Of all the names available, the new testament writers most often use the term “believers” when referring to Christians. The NIV only uses the name “Christian” 3 times. Yet if you listened to most traditional Church of Christ preachers you’d swear the most numerous term would be “Baptised Believer”. Church of Christ terminology tends to emphasise baptism because our beliefs concerning baptism distinguish us from other churches. We’ll ask, “When were you baptised”, not “When were you converted (or saved)?”. Similarly, we generally don’t refer to ourselves as “believers” because we need to reinforce that there’s more to the story than just belief (and we don’t want to be mistaken for a Baptist).

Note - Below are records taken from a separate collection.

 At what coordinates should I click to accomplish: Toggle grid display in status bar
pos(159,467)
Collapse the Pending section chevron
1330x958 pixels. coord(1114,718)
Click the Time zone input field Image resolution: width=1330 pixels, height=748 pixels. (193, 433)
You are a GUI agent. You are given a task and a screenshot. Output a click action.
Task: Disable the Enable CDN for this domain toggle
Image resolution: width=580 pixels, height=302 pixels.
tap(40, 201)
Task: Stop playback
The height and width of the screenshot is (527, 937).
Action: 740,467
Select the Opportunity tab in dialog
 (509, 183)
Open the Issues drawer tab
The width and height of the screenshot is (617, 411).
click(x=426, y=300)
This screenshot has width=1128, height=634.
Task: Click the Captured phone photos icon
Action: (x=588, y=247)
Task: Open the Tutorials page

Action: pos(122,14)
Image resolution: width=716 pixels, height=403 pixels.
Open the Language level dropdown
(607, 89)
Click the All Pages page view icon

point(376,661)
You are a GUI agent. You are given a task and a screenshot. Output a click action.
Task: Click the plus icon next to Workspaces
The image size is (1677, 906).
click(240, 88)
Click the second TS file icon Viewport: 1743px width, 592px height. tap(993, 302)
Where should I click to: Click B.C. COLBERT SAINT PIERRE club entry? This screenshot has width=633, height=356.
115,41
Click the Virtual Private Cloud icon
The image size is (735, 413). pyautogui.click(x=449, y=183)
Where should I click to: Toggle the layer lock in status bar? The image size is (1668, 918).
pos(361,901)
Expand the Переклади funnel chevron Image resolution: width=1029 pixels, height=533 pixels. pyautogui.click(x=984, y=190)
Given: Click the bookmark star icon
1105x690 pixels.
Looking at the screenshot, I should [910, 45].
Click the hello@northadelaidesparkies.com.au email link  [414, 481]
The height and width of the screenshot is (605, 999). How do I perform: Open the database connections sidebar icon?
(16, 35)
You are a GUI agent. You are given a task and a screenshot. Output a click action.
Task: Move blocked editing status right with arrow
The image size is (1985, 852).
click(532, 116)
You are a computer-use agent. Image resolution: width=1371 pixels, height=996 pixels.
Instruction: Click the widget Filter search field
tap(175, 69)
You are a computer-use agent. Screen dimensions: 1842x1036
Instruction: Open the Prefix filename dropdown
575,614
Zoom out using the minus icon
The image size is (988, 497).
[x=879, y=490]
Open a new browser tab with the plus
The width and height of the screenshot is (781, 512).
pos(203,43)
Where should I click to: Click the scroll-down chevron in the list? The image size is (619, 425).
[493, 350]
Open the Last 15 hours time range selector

When it comes to making our beliefs a Daily Step of Salvation, we need to stress the importance of practicing our beliefs. In today’s language I think we generally call this faith. We seem to define belief an intellectual assent to an idea while faith is also academic but has more of a leaning toward action. I find it fascinating that the older versions of the Plan of Salvation use “believe” and “faith” interchangeably.
Scripture consistently teaches the importance of correct beliefs, but also that our lifestyles demonstrate those beliefs. The reverse is also true. Scripture consistently teaches the importance of Godly lifestyles, but also the importance of Godly motivation. So my bottom line question for this Daily Step of Salvation is simply, “To what extent do your beliefs/faith motivate your life?”
- Consider all the places you go in a week. How many of them involve a purpose for God?
- Consider all the people you talk to this week. How many of those conversations express your faith?
- Consider each of the tasks you’ve undertaken this week. How many arise from your belief in the Gospel?
We each have different motivators in our lives. That’s okay. But if you rank their importance, where does your faith fit in? Here are some other possible motivators:
- Putting food on my table
- Providing for my retirement
- Accomplishing goals at work
- Seeking fame and recognition
- Making the world a better place
- Eradicating cancer
Some people wake up each day motivated by these goals. Hebrews 11 lists examples of people who woke up each morning motivated to live by faith in God. As Hebrews 11:6 puts it, they “believe that God exists and that he rewards those who earnestly seek him.”
What’s your motivation?
- Do you think it’s helpful to distinguish between faith and belief? Do you know a better way of distinguishing them?
- How long has it been since you did something that could describe as an act of faith?
- Can you suggest some other motivations people have? (leave a comment and I’ll add it to my list above)
Minutes after completing this blog, I walked out the door to attend the memorial service of Glenn Olbricht in Syracuse. Glenn was a missionary in Germany, and a church-planter around Syracuse before settling into a long ministry and eldership with the Wetzel Rd Church of Christ in Liverpool (a suburb of Syracuse), NY.
His 4 children composed a description of their father’s life that they modeled on Hebrews 11. The first words that were read instantly recalled what I had just written, “Everything Glenn said and did was motivated by his faith in God.” What a legacy!